> _STATED GOAL_
Count the lines in the listing below that contain the string "column". Reply with only that number.

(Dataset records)
··········
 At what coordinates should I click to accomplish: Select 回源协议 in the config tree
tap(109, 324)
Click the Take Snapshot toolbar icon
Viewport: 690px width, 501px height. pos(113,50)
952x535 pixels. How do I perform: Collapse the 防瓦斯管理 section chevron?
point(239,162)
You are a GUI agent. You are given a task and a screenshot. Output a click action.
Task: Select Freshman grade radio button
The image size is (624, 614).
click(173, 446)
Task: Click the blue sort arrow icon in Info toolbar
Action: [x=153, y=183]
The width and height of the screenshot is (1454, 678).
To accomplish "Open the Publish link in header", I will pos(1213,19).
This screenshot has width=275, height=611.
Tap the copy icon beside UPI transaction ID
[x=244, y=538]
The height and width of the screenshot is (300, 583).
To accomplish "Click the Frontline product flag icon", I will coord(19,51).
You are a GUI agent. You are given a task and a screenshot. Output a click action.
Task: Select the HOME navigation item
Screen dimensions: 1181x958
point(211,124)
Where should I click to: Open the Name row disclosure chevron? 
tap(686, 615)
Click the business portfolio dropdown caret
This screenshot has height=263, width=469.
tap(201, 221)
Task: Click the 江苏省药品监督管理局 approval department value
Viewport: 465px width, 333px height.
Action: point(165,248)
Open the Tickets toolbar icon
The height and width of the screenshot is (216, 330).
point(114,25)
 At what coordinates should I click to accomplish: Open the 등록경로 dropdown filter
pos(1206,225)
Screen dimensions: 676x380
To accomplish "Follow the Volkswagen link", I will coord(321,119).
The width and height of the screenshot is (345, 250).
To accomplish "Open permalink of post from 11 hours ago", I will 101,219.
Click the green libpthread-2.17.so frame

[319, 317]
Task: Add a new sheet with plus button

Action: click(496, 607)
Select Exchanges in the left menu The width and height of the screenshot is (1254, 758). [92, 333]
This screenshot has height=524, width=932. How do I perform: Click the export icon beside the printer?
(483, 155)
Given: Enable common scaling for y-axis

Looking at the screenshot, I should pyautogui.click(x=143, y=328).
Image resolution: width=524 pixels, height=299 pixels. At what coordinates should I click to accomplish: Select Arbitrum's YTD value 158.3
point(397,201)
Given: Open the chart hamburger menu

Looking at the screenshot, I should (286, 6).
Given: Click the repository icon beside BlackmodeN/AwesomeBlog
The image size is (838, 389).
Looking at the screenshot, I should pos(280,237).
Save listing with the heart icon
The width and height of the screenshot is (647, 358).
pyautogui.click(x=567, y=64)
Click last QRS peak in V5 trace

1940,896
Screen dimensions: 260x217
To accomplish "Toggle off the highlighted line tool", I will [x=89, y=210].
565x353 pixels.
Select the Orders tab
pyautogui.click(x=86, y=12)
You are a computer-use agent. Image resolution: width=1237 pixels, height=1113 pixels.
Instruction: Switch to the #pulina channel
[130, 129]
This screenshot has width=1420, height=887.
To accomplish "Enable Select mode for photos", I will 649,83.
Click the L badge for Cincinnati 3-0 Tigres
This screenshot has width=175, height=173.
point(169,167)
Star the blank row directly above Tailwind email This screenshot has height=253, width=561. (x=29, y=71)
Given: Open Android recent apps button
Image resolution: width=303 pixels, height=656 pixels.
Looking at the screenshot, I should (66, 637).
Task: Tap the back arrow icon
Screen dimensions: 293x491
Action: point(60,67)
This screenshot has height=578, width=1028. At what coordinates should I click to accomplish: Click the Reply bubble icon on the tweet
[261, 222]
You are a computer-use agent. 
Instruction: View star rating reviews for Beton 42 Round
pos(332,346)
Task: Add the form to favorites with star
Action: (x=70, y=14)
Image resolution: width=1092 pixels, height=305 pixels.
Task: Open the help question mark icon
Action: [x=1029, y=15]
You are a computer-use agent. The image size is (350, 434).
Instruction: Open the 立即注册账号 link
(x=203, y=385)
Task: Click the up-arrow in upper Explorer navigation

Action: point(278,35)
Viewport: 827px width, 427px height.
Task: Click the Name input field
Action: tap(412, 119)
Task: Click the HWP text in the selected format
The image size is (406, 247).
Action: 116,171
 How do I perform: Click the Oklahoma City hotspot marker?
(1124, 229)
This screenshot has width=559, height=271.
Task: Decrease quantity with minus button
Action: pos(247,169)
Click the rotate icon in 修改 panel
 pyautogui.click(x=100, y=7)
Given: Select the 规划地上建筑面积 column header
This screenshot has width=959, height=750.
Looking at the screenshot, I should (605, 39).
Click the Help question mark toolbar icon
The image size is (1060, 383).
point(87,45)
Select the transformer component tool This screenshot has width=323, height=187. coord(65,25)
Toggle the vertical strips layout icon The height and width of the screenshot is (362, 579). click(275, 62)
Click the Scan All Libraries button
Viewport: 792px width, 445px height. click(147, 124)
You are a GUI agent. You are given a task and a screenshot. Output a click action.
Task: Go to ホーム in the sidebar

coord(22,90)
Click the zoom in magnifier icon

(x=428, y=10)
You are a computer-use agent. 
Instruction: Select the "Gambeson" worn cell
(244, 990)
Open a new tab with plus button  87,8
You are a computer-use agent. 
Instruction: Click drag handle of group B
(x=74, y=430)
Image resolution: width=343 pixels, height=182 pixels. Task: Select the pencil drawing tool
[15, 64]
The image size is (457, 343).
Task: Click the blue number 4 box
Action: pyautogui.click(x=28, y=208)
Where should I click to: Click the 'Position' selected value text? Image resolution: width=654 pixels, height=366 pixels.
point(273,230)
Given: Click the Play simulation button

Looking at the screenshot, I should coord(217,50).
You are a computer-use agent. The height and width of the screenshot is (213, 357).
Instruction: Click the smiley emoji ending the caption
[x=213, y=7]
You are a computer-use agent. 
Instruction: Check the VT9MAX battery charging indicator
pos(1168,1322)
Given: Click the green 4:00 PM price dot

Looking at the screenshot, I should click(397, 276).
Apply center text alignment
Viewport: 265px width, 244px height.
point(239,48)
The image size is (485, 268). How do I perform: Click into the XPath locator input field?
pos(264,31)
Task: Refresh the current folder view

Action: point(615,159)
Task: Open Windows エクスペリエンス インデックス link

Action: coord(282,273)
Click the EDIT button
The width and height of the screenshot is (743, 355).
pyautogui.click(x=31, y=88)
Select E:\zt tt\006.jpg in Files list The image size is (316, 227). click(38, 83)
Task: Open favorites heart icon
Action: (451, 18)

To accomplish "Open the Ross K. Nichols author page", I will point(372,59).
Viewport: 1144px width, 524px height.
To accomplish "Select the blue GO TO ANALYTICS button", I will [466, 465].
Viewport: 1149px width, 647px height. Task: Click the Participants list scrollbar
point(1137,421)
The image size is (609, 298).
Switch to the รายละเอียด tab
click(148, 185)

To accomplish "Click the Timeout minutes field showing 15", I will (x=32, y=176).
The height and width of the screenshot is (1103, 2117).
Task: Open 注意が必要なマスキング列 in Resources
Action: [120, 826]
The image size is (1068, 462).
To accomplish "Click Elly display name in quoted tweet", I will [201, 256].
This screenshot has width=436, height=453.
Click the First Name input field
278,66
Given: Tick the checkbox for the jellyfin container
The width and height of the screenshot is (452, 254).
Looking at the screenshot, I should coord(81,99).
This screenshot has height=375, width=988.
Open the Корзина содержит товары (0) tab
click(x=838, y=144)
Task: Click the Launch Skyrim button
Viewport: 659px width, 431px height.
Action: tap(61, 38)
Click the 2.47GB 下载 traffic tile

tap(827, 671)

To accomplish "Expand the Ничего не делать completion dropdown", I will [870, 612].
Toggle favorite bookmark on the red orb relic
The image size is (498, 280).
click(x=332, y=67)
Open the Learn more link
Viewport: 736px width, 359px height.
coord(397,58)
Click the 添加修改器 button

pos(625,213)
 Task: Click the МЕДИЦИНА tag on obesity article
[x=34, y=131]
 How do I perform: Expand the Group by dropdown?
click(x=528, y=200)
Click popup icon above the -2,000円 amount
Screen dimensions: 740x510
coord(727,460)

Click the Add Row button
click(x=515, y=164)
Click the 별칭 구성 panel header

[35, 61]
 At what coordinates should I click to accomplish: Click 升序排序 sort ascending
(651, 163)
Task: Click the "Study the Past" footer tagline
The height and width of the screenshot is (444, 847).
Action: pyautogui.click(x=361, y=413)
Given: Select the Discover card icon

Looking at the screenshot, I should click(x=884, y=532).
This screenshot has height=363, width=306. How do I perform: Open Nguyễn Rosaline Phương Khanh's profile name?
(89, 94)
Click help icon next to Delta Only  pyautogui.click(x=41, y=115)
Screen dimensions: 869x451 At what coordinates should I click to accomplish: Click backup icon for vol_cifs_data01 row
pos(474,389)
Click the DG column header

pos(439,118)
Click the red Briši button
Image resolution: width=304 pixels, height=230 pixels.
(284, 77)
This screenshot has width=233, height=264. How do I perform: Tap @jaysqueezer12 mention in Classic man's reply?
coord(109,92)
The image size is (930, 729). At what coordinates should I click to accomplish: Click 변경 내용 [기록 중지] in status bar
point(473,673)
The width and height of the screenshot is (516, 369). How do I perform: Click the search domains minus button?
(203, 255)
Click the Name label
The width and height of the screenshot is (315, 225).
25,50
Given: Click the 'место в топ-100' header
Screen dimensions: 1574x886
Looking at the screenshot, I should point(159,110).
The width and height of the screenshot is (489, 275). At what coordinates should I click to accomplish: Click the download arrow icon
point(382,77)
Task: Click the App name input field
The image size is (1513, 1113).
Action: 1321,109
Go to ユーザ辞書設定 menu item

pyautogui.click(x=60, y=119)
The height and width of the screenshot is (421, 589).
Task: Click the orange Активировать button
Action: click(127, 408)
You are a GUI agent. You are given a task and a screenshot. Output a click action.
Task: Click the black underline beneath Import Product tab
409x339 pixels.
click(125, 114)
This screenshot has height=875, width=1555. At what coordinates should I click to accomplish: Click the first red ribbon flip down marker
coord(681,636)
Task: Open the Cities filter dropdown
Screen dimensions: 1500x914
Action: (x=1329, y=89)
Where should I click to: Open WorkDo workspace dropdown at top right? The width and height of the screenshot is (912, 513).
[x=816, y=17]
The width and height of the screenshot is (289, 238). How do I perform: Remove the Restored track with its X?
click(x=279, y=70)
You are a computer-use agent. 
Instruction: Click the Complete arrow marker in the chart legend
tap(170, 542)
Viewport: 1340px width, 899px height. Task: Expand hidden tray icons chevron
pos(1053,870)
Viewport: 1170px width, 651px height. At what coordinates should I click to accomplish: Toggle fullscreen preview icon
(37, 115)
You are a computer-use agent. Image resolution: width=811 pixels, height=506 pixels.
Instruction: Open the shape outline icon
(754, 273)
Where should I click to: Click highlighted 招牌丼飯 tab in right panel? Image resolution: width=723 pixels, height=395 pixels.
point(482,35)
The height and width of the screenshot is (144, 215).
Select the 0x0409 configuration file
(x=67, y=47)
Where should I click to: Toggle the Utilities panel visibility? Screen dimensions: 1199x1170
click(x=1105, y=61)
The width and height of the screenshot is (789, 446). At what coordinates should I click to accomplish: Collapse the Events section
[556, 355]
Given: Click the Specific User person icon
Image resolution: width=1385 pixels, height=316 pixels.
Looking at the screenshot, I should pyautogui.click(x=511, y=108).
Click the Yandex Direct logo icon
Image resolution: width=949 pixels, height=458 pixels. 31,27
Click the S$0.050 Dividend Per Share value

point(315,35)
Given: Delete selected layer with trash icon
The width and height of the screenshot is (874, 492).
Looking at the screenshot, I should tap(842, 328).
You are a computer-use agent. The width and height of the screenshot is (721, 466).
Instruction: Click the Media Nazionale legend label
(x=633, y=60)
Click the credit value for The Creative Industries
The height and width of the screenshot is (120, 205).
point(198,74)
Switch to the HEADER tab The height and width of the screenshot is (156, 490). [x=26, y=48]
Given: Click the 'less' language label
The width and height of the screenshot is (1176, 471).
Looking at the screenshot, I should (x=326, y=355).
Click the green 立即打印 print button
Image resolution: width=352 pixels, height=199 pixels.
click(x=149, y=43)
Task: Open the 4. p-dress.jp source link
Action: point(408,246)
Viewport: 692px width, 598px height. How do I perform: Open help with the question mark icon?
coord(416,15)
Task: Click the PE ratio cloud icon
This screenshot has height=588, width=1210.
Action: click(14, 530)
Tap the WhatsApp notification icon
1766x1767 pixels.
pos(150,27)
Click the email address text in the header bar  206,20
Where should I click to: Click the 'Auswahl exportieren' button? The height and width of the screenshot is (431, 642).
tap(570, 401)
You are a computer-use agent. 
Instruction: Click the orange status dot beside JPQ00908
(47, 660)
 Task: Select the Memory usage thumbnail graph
··········
> _EXERCISE RESULT_
2